QUERIDA CARMEN:
Desde que fui madre por primera vez en 2009,
entiendo a todas las madres del mundo. Es como si el parto activara la válvula de la empatía o de la infinita comprensión hacia todas y cada una de las mujeres de las que depende otra vida.
Una clase de responsabilidad que se prolonga como una sombra y de la que, en buena medida, dependen tantas felicidades ajenas como hijos creados.
Por eso, Carmen, te escribo para decirte: te entiendo.
Te entiendo hasta en el pecado de haber amado fuera del cuerpo de tu marido.
Todo un oprobio para tu época que se convirtió en una deuda de honra y amor que pagaron tus hijos. Y tus padres. Y tu hermana.
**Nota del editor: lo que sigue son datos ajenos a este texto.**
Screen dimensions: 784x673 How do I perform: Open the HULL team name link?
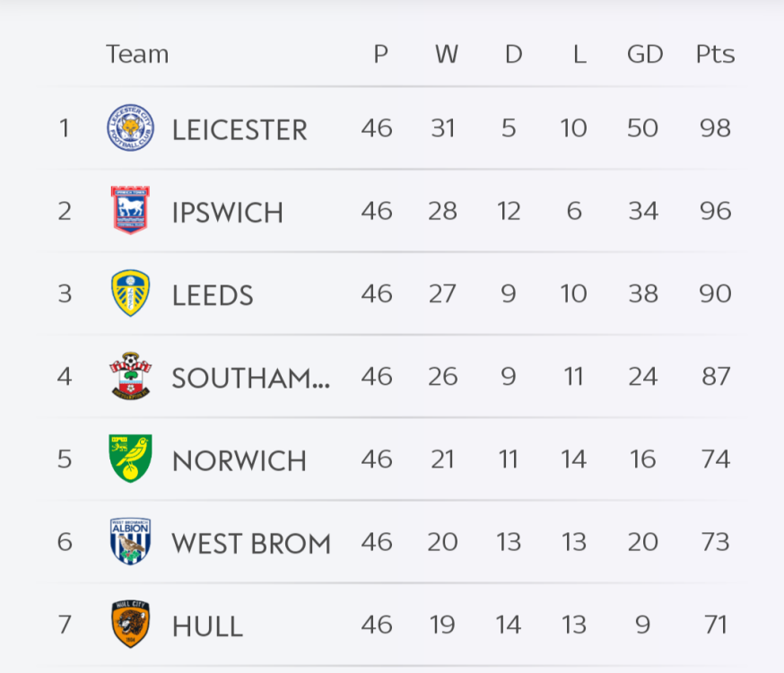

Fuiste una mujer del siglo pasado.
De la
primera mitad, eso sí. No es una circunstancia menor porque, de haber
sido de la segunda, tu vida podría haber sido más fácil. O no.
No lo
sabemos.
En cualquier caso, ni el cuándo ni el dónde lo elegimos, de tal
forma que te tocó (y punto) vivir los años veinte, los treinta y los
cuarenta.
Te casaste ante Dios con un médico afamado y con él tuviste
tres criaturas, dos gemelas y un niño, circunstancias ambas elegidas por
ti o impuestas por tu tiempo.
Da igual. Te programaron para conservar
ese matrimonio, pero las cosas se torcieron y se te cruzó la mirada de
un militar de la Segunda República, de nombre Federico, y de apellido
Escofet.
Por ese hombre lo dejaste todo.
En 1939 cruzaste la frontera,
recorriste las cunetas que llevaban a Francia junto a los cientos de
miles de españoles que, como tú, juraron volver.
Y sin embargo.
El mismo destino que te unió a Federico Escofet te
impuso no cumplir el juramento y entender que no hay amor que soporte
una huida sin retorno.
Tus hijos se quedaron en Barcelona y fue esa
distancia la que te obligó a iniciar una cruzada contra ti misma.
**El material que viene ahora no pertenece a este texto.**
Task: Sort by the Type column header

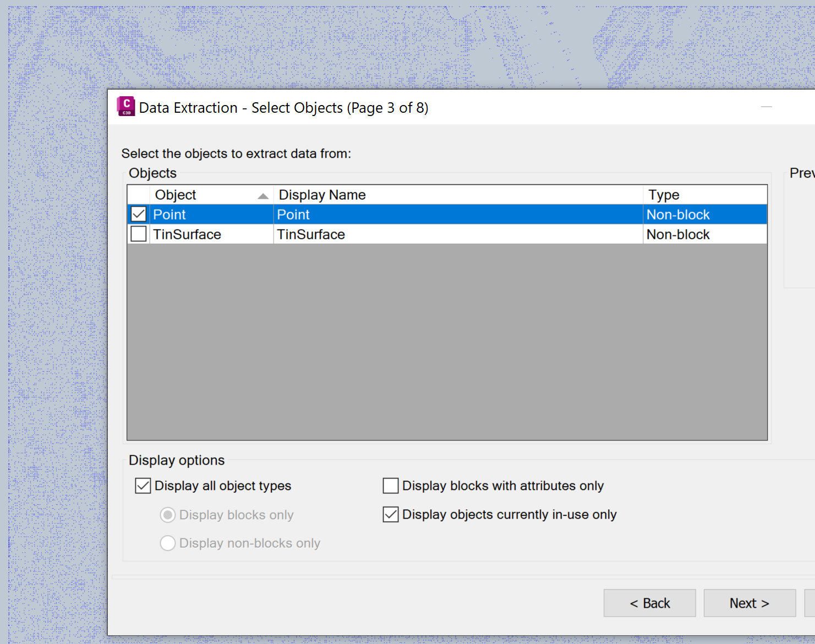Action: tap(664, 194)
He imaginado ser tú y no yo, borrar la presunción
de culpabilidad, tachar de tu biografía las líneas que insinuaban el
jolgorio y disfrute que se presupone con injusticia a las mujeres
infieles.
Porque sí, la modernidad es supuesta cuando es la mujer la que
resucita las pasiones adormecidas en las sábanas del matrimonio. La
sospecha lo invade todo cuando es ella la que rompe, la que se descubre
querida en otros brazos.
Contigo fue así y fuiste lo de siempre para las
pupilas ajenas que a él no lo juzgaron ni lo condenaron.
Al revés: la
conquista era cualidad de varón. Aún hay algo de presente en todo eso.
Y
quizá por eso, te entiendo.
Si volvieras a esta vida, te contaría algo.
Te contaría que tus hijas,
aún vivas, han saldado la deuda.
Han rellenado el insoportable vacío que
dejaste con el amor que descubrieron en la mirada de tu amante,
conscientes de que no hay sentimiento más noble que el de amar y ser
amado.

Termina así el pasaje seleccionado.